O Uruguai levantou o bicampeonato mundial. Antes de se entregar à tristeza, os mais de 200 mil torcedores bateram palmas para o escrete uruguaio. Não tinham um “que” para contestar o triunfo limpo. Pós isso, O Estádio Mendes de Moraes se transformou no maior velório da história. Aos poucos, todos indo embora, a passos de enterro.

Aqueles que não choravam, com o queixo no peito, olhando para o chão, esbravejavam. Como sempre, procurou-se um culpado. Uns acusavam o treinador. Teorias da conspiração foram criadas. Sobrou para dois pretos do selecionado brasileiro. Foi o Bigode! Foi o Barbosa! Os bodes expiatórios. Tinha no que dar, segundo aos racistas que apareciam aos montes. Escalar mais mulatos e pretos do que brancos, era só no que daria. Escaparam da pecha os craques Zizinho, Bauer e Jair da Rosa Pinto. Outros, como justificativa falavam que não tínhamos El Gran Capitão. Teríamos que ter um Obdúlio Varela, não importando que ele fosse mulato e de cabelo enrolado.

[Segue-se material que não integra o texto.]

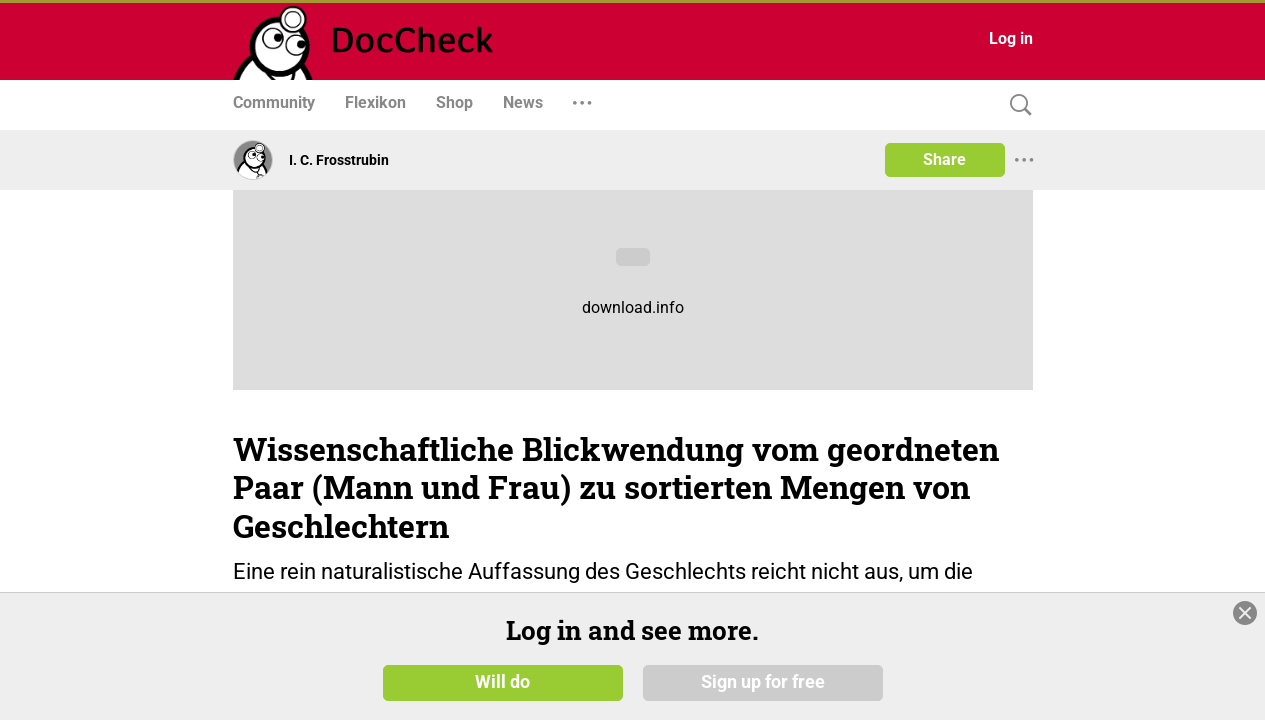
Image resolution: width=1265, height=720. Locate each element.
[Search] (1016, 105)
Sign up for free (763, 682)
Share (944, 159)
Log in (1011, 38)
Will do (502, 682)
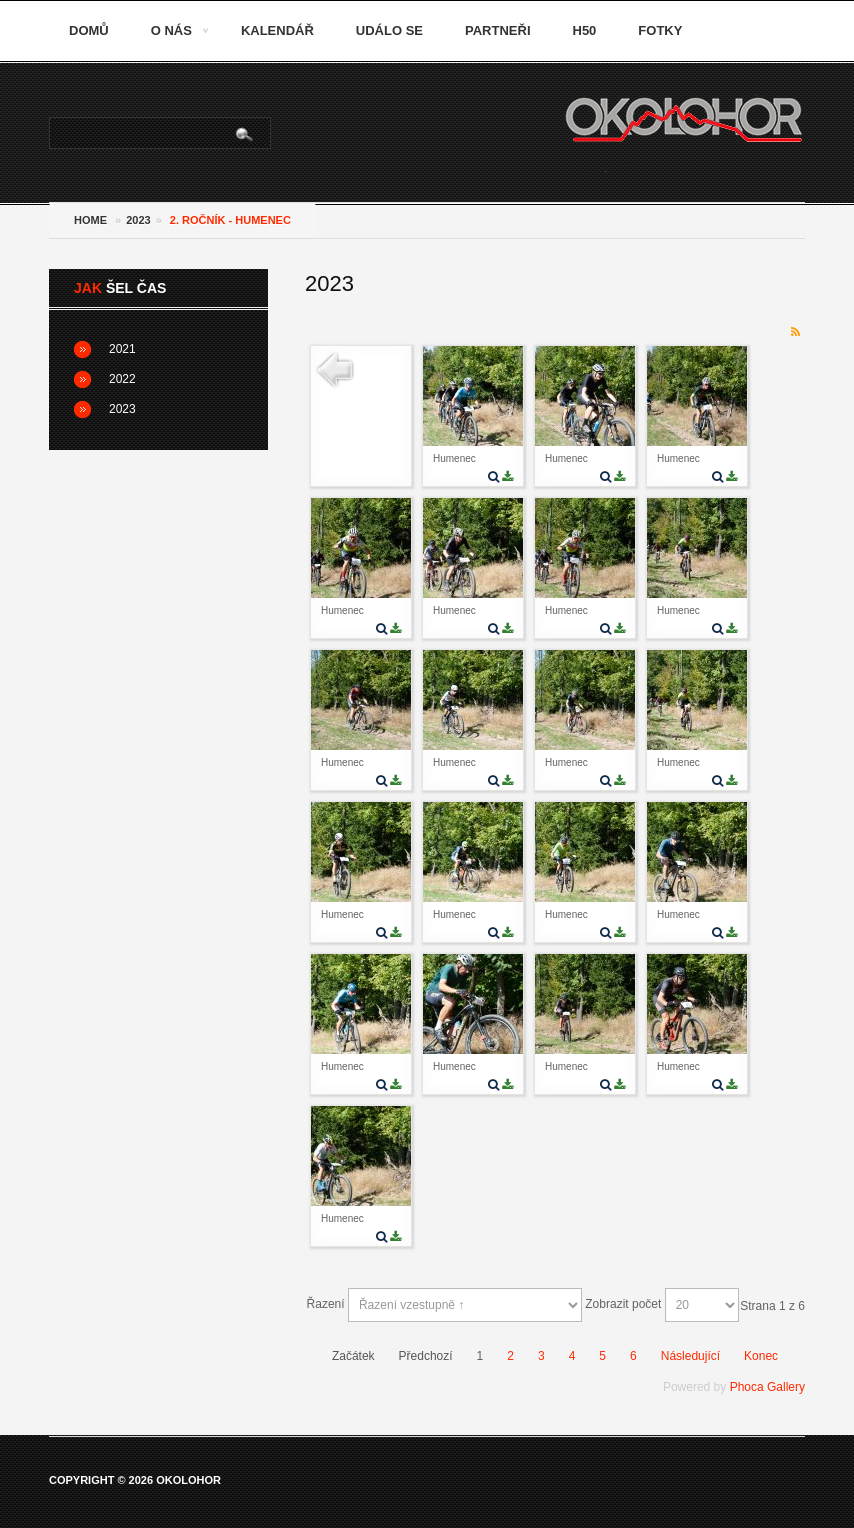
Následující (690, 1356)
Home (90, 220)
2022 (122, 379)
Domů (89, 30)
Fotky (660, 30)
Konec (761, 1356)
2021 (122, 349)
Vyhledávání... (50, 118)
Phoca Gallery (767, 1387)
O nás (171, 30)
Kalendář (277, 30)
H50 (585, 30)
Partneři (497, 30)
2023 (138, 220)
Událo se (389, 30)
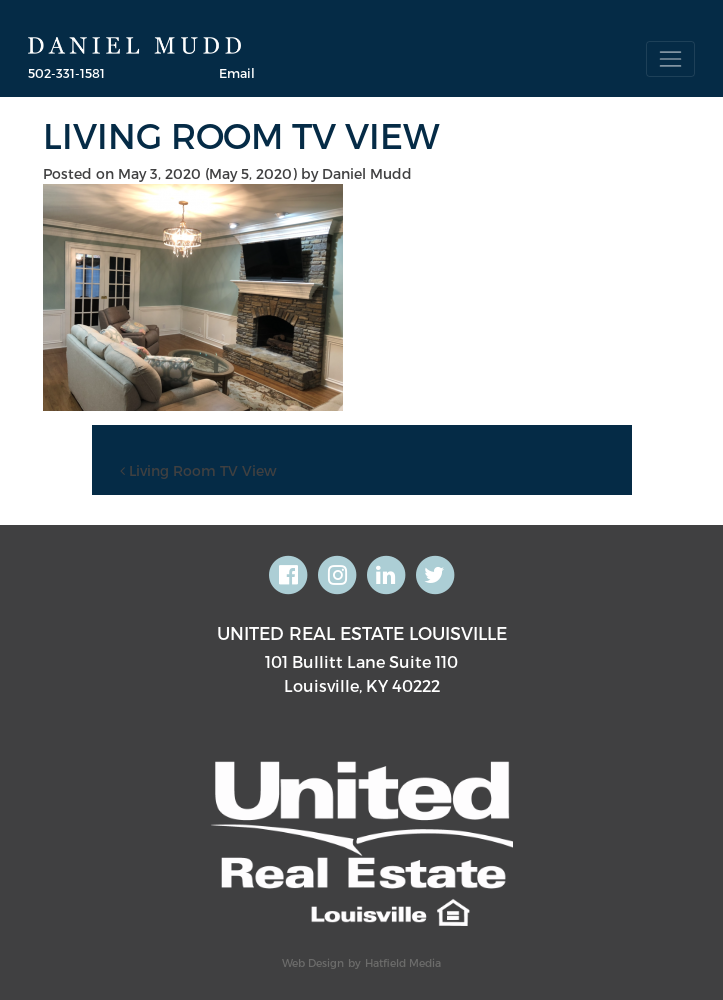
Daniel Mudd (367, 173)
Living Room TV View (198, 470)
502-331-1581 (66, 72)
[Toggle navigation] (670, 58)
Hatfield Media (403, 962)
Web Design (313, 962)
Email (237, 72)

OBS: O Estádio Mendes de Moraes, alcunhado de Maracanã, no ano de 1966 passou a se chamar Mário Filho, em uma homenagem ao considerado maior jornalista esportivo, que muito esforço fez, para que o referido Estádio fosse construído do jeito que foi, e no conhecido Bairro Maracanã.

Jair da Silva – Craque Kiko – Escritor da periferia.